__Exercise details__
Return all lines of the records that contain the word "width".
+++ Extracted material
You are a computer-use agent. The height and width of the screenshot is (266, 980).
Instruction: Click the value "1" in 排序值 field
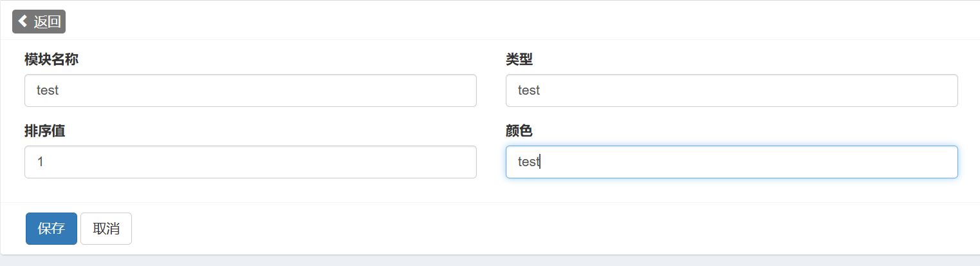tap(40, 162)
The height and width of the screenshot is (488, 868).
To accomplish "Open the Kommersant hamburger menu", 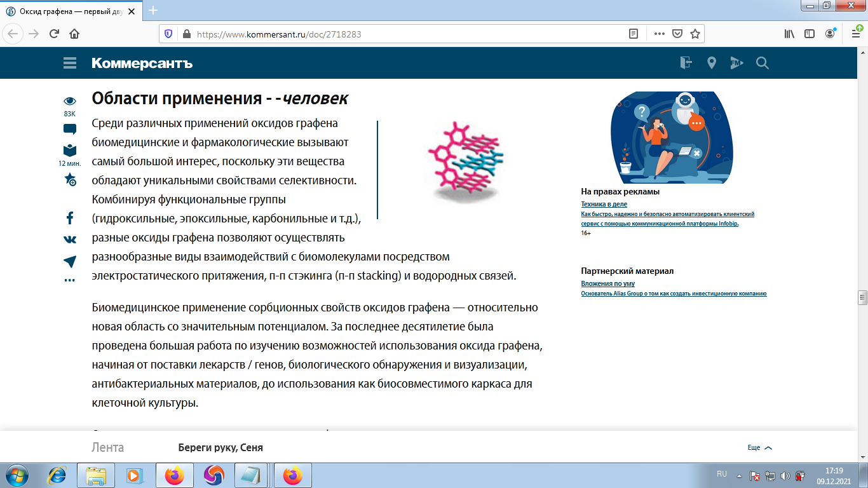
++++++
__Solution for this exercise__
You are a computer-use agent. The height and width of the screenshot is (266, 980).
The height and width of the screenshot is (488, 868).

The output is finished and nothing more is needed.